Saturday, May 14, 2011

May 2011 Letter to the President

Why are we discussing cuts? Get rid of the Bush tax cuts, stop the corporate give-aways, raise the cap on Social Security taxed income, allow Medicare to negotiate drug prices rather than paying whatever the drug companies ask for, and raise Medicare taxes if needed for the Medicare Trust Fund. Tax capital gains and "qualified" dividend income the same as regular income. (Gee, it must be nice to send your money out to do the work for you and have income from that taxed at a substantially lower rate.)

Absolutely no cuts until the conservatives agree to the above! To do otherwise is to buy in to their premise that social spending instead of too little revenue is the problem, that voodoo economics works, and that a plutocracy is the best form of government. To do otherwise is to let the Republicans hold Social Security, Medicare, Medicaid, Pell grants, home heating assistance, Community Health Centers, Head Start, and Food Stamps hostage with the threat of a government shutdown. To do otherwise is to continue to cave in to a party which holds only the House, not the Senate, and not the Presidency. Stop being submissive and conciliatory, and stand up for the principles you were elected to uphold. If the Republicans want to shut down the government because they can't get cuts to social programs (which should be the subject of debate for the budget), that is their choice.

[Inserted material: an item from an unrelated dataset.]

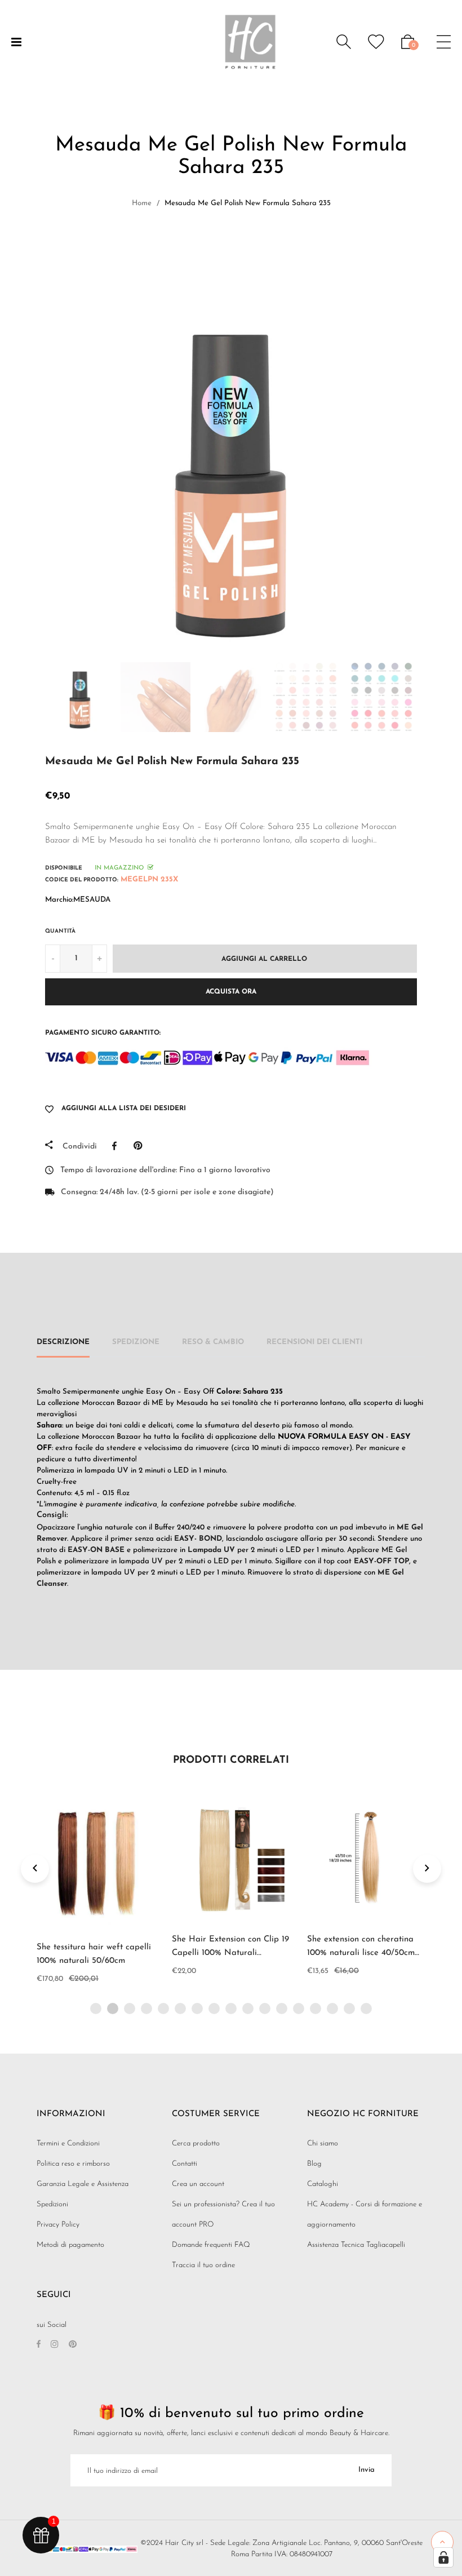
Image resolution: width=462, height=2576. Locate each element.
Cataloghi (322, 2184)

When the discussion is how much social spending to cut, then Republicans have succeeded. They have moved efforts to implement their agenda from the budget talks to a must-have continuing resolution to raise the debt ceiling. They have also taken off of the table increases in revenue, decreases in the military budget, elimination of unneeded agricultural subsidies, and elimination of corporate subsidies and corporate tax deductions (corporate welfare).

If the Republicans want an ideological fight, there are plenty of issues to take a stand on.

We should be striving for fair trade instead of free trade.

We should be investing in infrastructure, transportation and education. We should be protecting agencies such as the EPA, SEC, the Consumer Financial Protection Bureau, HUD, OSHA, the EEOC, and the Department of Education.

Social Security retirement is not an entitlement. Benefits are paid out of the trust fund and from payroll taxes (no more mixing of the Social Security Trust Fund with general revenues). Raising the retirement age will not contribute one dime to decreasing the National Debt.

We should be stopping big banks from taking the Fed's near-zero interest loans and buying treasury bonds to make money off of the difference in rates. The stated purpose of those low-interest loans was to free up credit so that businesses could hire. The U.S. taxpayer is footing the bill for this give-away.

The income of the middle class stagnated while the upper class income soared. Isn't it the middle class that should have increased disposable income in order to buy the goods and services of corporate America?

The Affordable Care Act has no public option. As a result, we are giving away 20% of our health care dollars for private insurers' overhead.

FDR, when presenting his Second Bill of Rights in his January 11, 1944 message to Congress, said that "true individual freedom cannot exist without economic security and independence." The Republican agenda is anathema to each and every one of the rights that FDR enumerated. Their conservative agenda is also antithetical to Article 1, Section 8, of the United States Constitution: "The Congress shall have power to...provide for the common defense and general welfare of the United States."

The raising of the debt ceiling should have been a condition of caving in to Republican demands for two more years of Bush tax cuts for the rich. This was pointed out by many people in December before the deal was made. To allow the Republicans a second chance to force anti-progressive, ideological conditions on us is unacceptable. It is time we take the rich man's hand out of the pocket of the working man.